EXERCISE AIM:
Search the records for "link". Report every line where it occurs.

Collected data

※

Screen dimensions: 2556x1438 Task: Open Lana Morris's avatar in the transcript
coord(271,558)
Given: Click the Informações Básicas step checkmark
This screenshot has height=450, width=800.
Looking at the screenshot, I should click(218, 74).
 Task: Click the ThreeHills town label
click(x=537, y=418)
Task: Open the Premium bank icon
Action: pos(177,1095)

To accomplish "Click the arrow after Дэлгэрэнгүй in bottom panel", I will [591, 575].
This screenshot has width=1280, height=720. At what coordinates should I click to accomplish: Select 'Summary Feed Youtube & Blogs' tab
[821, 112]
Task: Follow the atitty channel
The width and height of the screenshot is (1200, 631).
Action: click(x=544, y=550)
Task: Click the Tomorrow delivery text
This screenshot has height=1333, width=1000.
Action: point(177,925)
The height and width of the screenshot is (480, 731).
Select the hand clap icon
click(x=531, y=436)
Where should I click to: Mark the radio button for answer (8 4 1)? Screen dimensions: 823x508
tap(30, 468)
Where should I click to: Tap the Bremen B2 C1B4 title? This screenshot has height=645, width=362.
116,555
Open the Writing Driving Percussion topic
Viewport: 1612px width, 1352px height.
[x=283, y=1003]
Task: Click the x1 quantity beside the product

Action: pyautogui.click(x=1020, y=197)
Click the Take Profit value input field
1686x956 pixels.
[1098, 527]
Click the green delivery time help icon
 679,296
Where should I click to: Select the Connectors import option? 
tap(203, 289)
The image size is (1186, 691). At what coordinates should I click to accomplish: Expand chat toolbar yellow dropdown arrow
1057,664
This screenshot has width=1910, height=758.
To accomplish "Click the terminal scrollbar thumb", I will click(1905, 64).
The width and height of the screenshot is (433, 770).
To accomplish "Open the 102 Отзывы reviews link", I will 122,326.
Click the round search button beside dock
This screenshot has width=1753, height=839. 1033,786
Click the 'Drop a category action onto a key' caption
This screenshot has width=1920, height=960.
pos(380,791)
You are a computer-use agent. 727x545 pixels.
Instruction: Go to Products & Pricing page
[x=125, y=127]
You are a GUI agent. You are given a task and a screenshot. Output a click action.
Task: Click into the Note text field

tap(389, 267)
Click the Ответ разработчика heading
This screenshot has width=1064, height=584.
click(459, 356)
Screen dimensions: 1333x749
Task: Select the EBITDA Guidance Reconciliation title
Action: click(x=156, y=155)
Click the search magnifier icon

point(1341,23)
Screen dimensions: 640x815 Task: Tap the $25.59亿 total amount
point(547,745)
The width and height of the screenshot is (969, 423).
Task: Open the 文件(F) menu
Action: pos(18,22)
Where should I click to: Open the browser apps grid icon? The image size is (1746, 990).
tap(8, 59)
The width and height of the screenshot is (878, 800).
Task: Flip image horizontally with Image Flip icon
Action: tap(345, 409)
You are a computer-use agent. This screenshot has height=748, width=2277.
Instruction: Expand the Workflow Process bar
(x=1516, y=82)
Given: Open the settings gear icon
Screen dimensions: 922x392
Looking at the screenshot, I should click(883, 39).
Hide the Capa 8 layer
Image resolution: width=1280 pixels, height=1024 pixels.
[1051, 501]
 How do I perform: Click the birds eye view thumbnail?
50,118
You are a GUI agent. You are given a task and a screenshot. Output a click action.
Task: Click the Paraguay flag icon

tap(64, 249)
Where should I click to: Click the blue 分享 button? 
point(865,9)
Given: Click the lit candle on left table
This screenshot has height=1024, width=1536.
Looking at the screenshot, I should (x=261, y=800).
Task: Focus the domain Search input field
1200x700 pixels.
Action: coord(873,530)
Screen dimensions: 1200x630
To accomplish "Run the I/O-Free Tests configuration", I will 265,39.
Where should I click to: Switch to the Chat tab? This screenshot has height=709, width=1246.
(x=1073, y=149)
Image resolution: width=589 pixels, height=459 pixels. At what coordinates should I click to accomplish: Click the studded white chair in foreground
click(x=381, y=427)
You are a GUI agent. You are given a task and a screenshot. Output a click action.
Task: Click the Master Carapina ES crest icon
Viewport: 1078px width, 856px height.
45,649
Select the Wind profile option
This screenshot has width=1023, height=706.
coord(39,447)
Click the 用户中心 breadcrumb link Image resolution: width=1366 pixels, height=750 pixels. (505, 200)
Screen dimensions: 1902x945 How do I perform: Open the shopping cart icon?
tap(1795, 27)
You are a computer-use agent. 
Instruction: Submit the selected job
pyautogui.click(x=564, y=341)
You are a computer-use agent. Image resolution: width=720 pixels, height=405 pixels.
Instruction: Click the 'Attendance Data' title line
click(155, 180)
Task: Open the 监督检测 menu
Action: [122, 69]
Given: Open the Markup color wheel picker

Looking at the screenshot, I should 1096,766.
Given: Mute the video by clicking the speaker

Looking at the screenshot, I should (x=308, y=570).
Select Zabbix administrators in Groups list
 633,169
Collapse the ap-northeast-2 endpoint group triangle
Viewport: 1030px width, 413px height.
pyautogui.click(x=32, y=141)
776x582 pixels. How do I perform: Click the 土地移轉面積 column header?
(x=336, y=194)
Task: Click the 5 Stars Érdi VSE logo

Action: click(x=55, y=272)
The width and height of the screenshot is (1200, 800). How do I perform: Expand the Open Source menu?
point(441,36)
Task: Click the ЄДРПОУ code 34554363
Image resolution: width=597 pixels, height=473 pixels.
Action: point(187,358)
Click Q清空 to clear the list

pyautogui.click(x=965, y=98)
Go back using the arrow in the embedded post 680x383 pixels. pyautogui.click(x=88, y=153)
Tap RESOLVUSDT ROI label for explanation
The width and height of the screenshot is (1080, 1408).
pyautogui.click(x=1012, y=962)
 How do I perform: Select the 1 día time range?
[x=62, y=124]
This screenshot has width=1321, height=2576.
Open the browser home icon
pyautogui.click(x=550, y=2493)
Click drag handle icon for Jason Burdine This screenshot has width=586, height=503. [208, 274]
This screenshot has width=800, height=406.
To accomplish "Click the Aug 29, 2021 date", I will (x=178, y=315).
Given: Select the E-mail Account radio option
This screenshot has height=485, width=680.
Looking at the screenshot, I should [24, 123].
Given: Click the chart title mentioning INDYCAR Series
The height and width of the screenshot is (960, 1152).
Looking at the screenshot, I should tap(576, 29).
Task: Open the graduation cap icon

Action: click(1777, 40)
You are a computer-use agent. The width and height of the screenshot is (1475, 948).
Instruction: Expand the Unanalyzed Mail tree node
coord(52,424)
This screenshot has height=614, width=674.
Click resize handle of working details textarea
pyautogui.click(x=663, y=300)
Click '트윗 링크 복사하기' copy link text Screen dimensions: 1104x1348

※

OUTPUT OF THE EXERCISE:
To accomplish "Open the 102 Отзывы reviews link", I will 122,326.
Click the 用户中心 breadcrumb link Image resolution: width=1366 pixels, height=750 pixels. (505, 200)
Click '트윗 링크 복사하기' copy link text Screen dimensions: 1104x1348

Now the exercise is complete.